Observation status is a good example of a Resource attribute, since there are a number of categories (Provisional, Final etc) which describe the observed value.

See the Resource attributes page for more information on how to configure these columns.

Literal attributes are simple values and are not linked data. You should only use Literal attributes when your attribute values are not categorical.

Confidence intervals are a good example of when the use of Literal attributes is appropriate, as the attribute values are numeric (i.e. not categorical), and each value is unique to the observed value it qualifies.

See the Literal attributes page for more information on how to configure these columns.

Basic configuration

As mentioned above, the configuration of attribute columns will depend on whether you choose to represent them as Resources or Literals. Please refer to the Resource attributes and Literal attributes pages for further information.

Describing observations

In a pivoted shape data set with multiple observations columns, attributes must be explicitly associated with the observed values they qualify. In the example below, there are two attribute columns, Number of Stores Status and Revenue Status, which qualify the Number of Arthur's Bakes and Revenue columns respectively.

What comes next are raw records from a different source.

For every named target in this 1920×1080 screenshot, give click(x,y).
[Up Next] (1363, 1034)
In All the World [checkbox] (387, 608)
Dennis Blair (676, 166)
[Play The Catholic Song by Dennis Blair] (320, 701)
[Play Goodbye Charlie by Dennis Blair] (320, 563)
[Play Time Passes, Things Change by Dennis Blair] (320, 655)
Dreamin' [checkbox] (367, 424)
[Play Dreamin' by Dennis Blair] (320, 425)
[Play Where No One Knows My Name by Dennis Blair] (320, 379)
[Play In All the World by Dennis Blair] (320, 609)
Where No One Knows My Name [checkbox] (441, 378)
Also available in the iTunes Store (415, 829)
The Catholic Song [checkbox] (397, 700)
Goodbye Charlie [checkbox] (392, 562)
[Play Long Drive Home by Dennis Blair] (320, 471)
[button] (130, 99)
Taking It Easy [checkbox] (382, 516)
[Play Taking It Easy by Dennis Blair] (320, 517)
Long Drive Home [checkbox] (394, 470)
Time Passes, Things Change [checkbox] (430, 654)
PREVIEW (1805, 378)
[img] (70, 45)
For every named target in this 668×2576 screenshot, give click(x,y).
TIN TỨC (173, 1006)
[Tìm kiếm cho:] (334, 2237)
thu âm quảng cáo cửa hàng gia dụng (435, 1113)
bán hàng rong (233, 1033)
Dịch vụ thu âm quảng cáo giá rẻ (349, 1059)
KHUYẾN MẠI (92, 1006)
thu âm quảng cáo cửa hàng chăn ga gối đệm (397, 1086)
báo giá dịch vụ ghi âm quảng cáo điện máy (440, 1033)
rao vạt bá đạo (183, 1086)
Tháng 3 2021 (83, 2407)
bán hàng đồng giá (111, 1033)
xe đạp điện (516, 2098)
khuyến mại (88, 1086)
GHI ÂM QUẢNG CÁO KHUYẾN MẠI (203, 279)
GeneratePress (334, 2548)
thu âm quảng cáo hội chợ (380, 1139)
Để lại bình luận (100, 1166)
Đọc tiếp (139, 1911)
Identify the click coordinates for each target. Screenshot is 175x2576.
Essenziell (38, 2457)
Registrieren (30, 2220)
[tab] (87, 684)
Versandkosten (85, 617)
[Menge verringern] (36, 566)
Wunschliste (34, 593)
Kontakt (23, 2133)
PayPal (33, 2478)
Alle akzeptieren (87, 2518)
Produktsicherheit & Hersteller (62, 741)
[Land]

Year Location Number of Arthur's Bakes Number of Stores Status Revenue Revenue Status
2022 London 35 Provisional 25 Provisional
2021 Cardiff 26 Final 18 Final

This can be configured as follows:

{ ...
   "columns": {
      "Number of Stores Status": {
         "type": "attribute",
         "describes_observations": "Number of Arthur's Bakes"
      },
      "Revenue Status": {
         "type": "attribute",
         "describes_observations": "Revenue"
      }
   }
}

The describes_observations field has been used to associate each attribute with the observed values it qualifies. The formatting of the fields' values (in this case, Number of Arthur's Bakes and Revenue) must match the relevant column titles exactly in order for csvcubed to recognise the association.

Reference

This table shows a list of the possible fields that can be entered when configuring an attribute column.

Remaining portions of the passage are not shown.